Le Pilates est une méthode d’entraînement physique qui lie le corps et le mental afin de chercher à renforcer l’ensemble des chaines musculaires, à accroître la souplesse articulaire, à améliorer la coordination du mouvement accompagnée par la respiration, à donner au mouvement une fluidité, à réduire le stress, à développer la capacité d’attention et à créer d’une manière durable un sentiment de bien-être.
C’est une méthode qui s’adresse à tous quel que soit le niveau : sportifs, danseurs, sédentaires, jeunes, personnes âgées, personnes handicapées, malades ou en convalescence, etc. Par ailleurs grâce au travail avec les machines Pilates, elle est de plus en plus utilisée dans un contexte de rééducation chez les kinés.
Son objectif principal est d’apprendre à « bien » bouger et à faire de l’exercice avec une certaine intelligence et précision. En Pilates, c’est la qualité qui compte et pas la quantité, car le mouvement en conscience est privilégié ici plutôt que le mouvement mécanique.
Plusieurs principes fondamentaux forment la base de la méthode. Les plus importants, qui sont constants dans les différentes approches du Pilates, sont : la respiration, la concentration, le centre, le contrôle, la précision et la fluidité du mouvement.
Joseph Pilates considérait que la respiration précède le mouvement physique aussi bien que la « psyché », car elle la clé de la vie. Elle est aussi le carburant du powerhouse (centre de notre corps qui se localise entre le plancher pelvien et le plexus solaire, il désigne également les abdominaux et les tous les autres muscles qui se trouvent dans cette zone).
De la même façon qu’en Feldenkrais, le praticien de Pilates ne montre pas le mouvement qu’il enseigne en cours collectif ou privé mais il guide par la voix ou le touché.
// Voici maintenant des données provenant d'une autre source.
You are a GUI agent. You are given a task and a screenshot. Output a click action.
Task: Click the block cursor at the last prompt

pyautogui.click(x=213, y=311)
Plus concrètement, dans une séance de Pilates, le professeur doit enseigner les différents mouvements propres à la méthode, on cherche ici à faire un mouvement précis, ce qui demande beaucoup d’attention. Cet aspect peut être bénéfique jusqu’à un certain point pour l’élève, car on apprend à bouger autrement, à sentir des différences par rapport à nos habitudes (ce qui nécessite une certaine prise de conscience).
Cependant ceci ne permet pas d’aller plus loin dans l’exploration propre à l’élève comme le permet le Feldenkrais. En effet au lieu d’apprendre d’abord à prendre conscience de nos habitudes, puis à incorporer tout au long des leçons d’autres manières de faire, le Pilates enseigne une « bonne » manière de faire. Le professeur de Pilates est déjà – avant d’observer le mouvement de l’élève – dans une projection du mouvement à faire. S’il l’observe c’est pour le « corriger ». Il me semble que c’est ici où se trouve une des plus grandes différences entre les deux approches. Le temps d’exploration du mouvement en Pilates est plus court (désormais selon mon expérience, trop court) et les instructions à donner sont beaucoup plus abondantes, de plus les questions sur la manière de percevoir un mouvement sont rares.
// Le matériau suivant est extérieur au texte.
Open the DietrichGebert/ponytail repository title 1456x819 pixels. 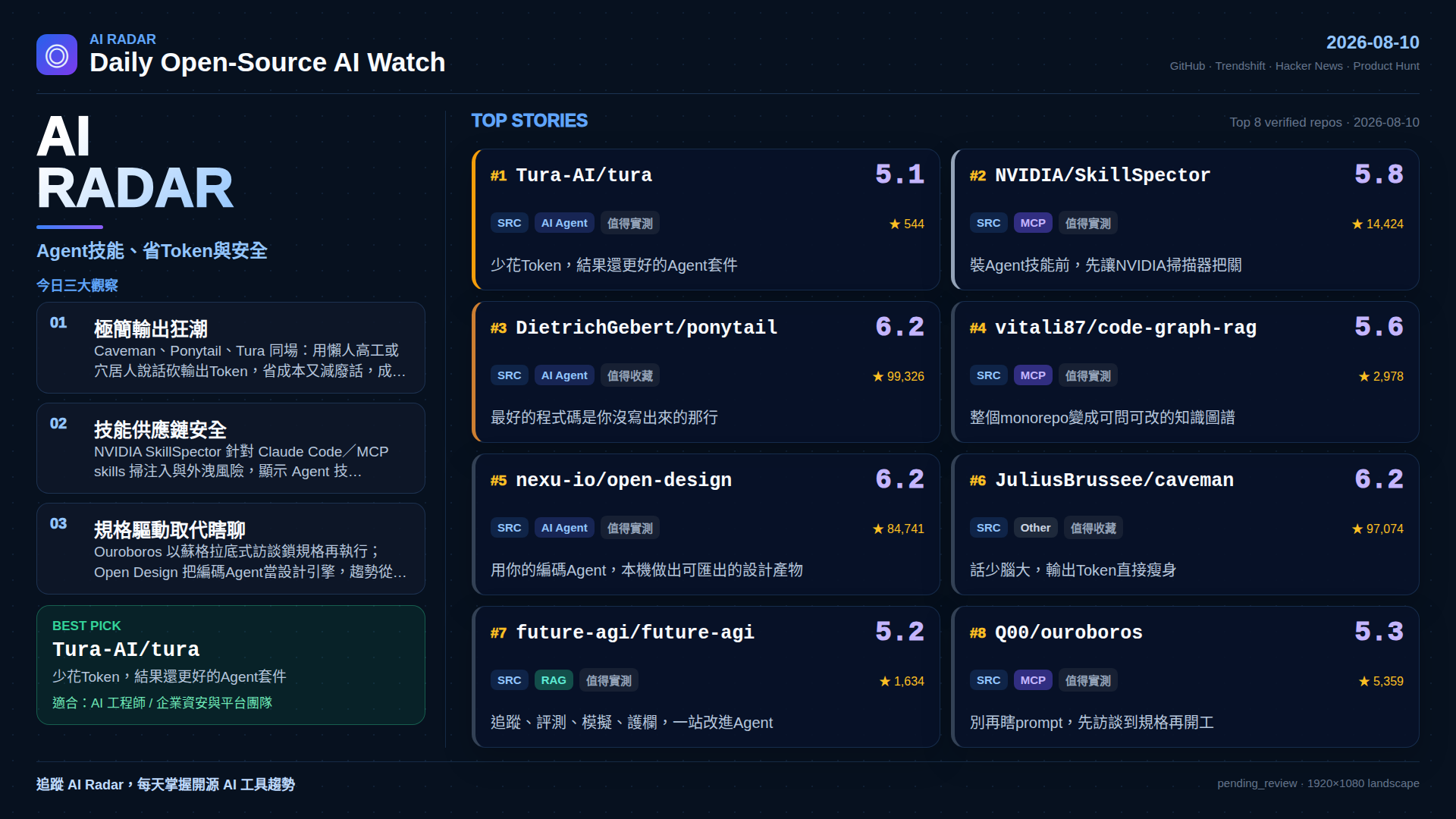click(x=646, y=328)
Ce qui m’a conquise dans le Feldenkrais, c’est sa philosophie, on considère la personne entièrement comme un être libre, autonome et qui garde en lui tout le potentiel pour
s’épanouir, pour devenir. Ainsi les leçons de Feldenkrais me permettent de créer un espace d’exploration et d’attention interne. A travers mes questions ou celles du ou de la praticienne, cette attention peut se porter au sol, à une partie de mon corps vis à vis d’une autre ou encore aux réactions nerveuses que mon corps peut avoir lors d’un mouvement. A mes débuts, l’espace d’exploration était petit, sécurisant et confortable, il se restreignait au tapis sur lequel je bougeais. Mais au fur et à mesure cet espace s’élargissait pour s’étendre à d’autres espaces de la vie quotidienne et me permettait, grâce à la proprioception de trouver des solutions adaptées aux situations spécifiquement liées à mon environnement. Cette transposition de mon corps qui allait d’un espace à un autre, m’aidait à me requestionner à chaque fois sur mes habitudes automatiques, simplistes, et répétitives de pensée, d’émotion et de perception du mouvement.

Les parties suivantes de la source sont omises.